> GIVEN TASK: Rewrite the records as a numbered list, starting at the line that contains "Click the green" and ending at the line that contains "tap(197, 195)", with blank lines dropped. Include only those lines.

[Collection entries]

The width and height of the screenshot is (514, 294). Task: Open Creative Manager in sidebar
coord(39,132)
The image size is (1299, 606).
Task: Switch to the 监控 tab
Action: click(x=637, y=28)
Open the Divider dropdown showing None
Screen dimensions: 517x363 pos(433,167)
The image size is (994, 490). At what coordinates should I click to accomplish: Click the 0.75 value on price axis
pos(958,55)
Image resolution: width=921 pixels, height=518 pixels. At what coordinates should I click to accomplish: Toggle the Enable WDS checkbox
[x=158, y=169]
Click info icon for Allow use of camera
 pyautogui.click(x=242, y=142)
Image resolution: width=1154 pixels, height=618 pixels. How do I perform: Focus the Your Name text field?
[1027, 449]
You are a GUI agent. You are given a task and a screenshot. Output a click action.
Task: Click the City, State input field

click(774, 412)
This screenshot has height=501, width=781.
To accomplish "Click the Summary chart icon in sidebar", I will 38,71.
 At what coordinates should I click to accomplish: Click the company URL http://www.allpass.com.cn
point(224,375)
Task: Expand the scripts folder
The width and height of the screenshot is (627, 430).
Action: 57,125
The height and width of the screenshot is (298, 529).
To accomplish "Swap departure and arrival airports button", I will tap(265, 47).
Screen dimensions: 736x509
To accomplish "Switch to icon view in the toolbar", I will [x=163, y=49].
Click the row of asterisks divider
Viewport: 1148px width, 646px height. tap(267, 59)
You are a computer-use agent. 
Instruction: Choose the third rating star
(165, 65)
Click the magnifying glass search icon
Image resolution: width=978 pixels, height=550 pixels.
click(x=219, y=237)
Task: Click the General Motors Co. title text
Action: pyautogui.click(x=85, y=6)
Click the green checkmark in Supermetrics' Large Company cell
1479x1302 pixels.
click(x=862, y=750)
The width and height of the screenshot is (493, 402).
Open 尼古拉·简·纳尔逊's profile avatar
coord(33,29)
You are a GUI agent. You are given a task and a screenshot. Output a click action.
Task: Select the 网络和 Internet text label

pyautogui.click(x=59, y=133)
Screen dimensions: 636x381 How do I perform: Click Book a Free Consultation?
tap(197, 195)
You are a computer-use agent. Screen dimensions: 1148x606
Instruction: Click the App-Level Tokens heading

> EXERCISE RESULT:
1. Click the green checkmark in Supermetrics' Large Company cell
2. 1479x1302 pixels.
3. click(x=862, y=750)
4. The width and height of the screenshot is (493, 402).
5. Open 尼古拉·简·纳尔逊's profile avatar
6. coord(33,29)
7. You are a GUI agent. You are given a task and a screenshot. Output a click action.
8. Task: Select the 网络和 Internet text label
9. pyautogui.click(x=59, y=133)
10. Screen dimensions: 636x381 How do I perform: Click Book a Free Consultation?
11. tap(197, 195)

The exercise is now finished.